Dataset content Block Start

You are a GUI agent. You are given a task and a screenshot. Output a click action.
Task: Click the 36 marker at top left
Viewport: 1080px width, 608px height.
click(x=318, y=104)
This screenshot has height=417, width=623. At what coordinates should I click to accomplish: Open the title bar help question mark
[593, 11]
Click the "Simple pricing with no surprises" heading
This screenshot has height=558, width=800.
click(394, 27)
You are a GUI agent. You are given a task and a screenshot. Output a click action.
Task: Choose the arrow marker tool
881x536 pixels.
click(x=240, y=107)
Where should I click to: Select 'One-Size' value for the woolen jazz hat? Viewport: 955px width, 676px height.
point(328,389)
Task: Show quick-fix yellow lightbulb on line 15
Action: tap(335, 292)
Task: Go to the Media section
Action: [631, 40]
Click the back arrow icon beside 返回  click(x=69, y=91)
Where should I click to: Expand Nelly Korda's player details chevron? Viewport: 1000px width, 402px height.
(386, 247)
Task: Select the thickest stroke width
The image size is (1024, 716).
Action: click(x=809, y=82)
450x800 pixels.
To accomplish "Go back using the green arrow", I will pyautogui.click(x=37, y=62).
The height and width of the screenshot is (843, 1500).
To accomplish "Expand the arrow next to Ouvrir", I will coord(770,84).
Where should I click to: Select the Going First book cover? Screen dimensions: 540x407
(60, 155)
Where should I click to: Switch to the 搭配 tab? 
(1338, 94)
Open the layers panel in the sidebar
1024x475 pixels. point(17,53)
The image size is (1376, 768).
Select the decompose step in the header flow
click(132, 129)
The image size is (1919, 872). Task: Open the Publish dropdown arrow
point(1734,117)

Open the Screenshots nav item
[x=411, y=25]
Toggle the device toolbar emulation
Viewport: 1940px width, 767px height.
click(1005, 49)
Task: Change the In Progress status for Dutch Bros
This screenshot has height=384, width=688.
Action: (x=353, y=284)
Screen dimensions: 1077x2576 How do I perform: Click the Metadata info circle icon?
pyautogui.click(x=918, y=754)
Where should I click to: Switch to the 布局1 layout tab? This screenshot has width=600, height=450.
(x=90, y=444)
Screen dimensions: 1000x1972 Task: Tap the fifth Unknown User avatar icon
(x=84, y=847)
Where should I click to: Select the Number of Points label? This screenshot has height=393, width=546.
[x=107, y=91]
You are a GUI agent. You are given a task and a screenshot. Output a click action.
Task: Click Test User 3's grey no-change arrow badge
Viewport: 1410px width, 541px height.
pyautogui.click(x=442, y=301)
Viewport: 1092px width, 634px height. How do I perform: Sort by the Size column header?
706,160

Dataset content Block End

What you hand back must match the records above exactly.

You are a GUI agent. You are given a task and a screenshot. Output a click action.
Task: Click the 36 marker at top left
Viewport: 1080px width, 608px height.
click(x=318, y=104)
This screenshot has height=417, width=623. At what coordinates should I click to accomplish: Open the title bar help question mark
[593, 11]
Click the "Simple pricing with no surprises" heading
This screenshot has height=558, width=800.
click(394, 27)
You are a GUI agent. You are given a task and a screenshot. Output a click action.
Task: Choose the arrow marker tool
881x536 pixels.
click(x=240, y=107)
Where should I click to: Select 'One-Size' value for the woolen jazz hat? Viewport: 955px width, 676px height.
point(328,389)
Task: Show quick-fix yellow lightbulb on line 15
Action: tap(335, 292)
Task: Go to the Media section
Action: [631, 40]
Click the back arrow icon beside 返回  click(x=69, y=91)
Where should I click to: Expand Nelly Korda's player details chevron? Viewport: 1000px width, 402px height.
(386, 247)
Task: Select the thickest stroke width
The image size is (1024, 716).
Action: click(x=809, y=82)
450x800 pixels.
To accomplish "Go back using the green arrow", I will pyautogui.click(x=37, y=62).
The height and width of the screenshot is (843, 1500).
To accomplish "Expand the arrow next to Ouvrir", I will coord(770,84).
Where should I click to: Select the Going First book cover? Screen dimensions: 540x407
(60, 155)
Where should I click to: Switch to the 搭配 tab? 
(1338, 94)
Open the layers panel in the sidebar
1024x475 pixels. point(17,53)
The image size is (1376, 768).
Select the decompose step in the header flow
click(132, 129)
The image size is (1919, 872). Task: Open the Publish dropdown arrow
point(1734,117)

Open the Screenshots nav item
[x=411, y=25]
Toggle the device toolbar emulation
Viewport: 1940px width, 767px height.
click(1005, 49)
Task: Change the In Progress status for Dutch Bros
This screenshot has height=384, width=688.
Action: (x=353, y=284)
Screen dimensions: 1077x2576 How do I perform: Click the Metadata info circle icon?
pyautogui.click(x=918, y=754)
Where should I click to: Switch to the 布局1 layout tab? This screenshot has width=600, height=450.
(x=90, y=444)
Screen dimensions: 1000x1972 Task: Tap the fifth Unknown User avatar icon
(x=84, y=847)
Where should I click to: Select the Number of Points label? This screenshot has height=393, width=546.
[x=107, y=91]
You are a GUI agent. You are given a task and a screenshot. Output a click action.
Task: Click Test User 3's grey no-change arrow badge
Viewport: 1410px width, 541px height.
pyautogui.click(x=442, y=301)
Viewport: 1092px width, 634px height. How do I perform: Sort by the Size column header?
706,160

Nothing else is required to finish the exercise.